● Task directions: Using the listing below, copy every line that mentions "computer".
* * * * *
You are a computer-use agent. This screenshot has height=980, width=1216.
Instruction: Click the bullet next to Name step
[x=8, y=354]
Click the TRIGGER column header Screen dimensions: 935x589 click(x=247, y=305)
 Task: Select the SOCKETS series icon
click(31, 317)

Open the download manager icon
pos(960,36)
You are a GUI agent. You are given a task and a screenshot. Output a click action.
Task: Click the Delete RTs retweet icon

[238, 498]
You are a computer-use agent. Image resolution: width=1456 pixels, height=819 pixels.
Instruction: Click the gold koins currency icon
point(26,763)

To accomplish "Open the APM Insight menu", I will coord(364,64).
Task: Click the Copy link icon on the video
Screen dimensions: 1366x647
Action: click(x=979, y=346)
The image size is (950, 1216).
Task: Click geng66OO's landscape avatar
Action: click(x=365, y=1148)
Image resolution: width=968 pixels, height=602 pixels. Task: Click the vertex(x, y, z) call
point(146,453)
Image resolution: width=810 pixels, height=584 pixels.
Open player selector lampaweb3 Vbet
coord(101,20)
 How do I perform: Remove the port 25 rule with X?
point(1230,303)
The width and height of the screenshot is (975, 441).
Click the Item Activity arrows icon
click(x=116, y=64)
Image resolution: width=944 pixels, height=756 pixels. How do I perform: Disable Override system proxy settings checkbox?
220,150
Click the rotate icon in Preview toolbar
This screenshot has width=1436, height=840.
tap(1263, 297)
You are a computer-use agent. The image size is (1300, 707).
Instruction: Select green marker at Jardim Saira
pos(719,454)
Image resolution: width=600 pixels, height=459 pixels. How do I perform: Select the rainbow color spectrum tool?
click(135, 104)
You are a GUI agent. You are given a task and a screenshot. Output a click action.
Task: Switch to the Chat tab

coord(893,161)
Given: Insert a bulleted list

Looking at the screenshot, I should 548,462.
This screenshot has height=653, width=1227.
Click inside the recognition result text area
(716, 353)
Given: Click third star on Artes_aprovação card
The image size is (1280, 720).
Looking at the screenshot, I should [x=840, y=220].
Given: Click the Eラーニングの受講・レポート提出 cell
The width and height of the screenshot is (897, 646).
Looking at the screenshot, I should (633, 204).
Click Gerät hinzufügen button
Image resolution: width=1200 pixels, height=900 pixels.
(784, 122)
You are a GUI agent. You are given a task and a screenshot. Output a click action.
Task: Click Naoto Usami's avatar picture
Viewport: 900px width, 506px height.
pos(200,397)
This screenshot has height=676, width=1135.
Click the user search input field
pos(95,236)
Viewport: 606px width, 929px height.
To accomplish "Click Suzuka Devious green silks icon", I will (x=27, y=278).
* * * * *
● Answer space:
You are a computer-use agent. This screenshot has height=980, width=1216.
You are a computer-use agent. Image resolution: width=1456 pixels, height=819 pixels.
You are a computer-use agent. The image size is (1300, 707).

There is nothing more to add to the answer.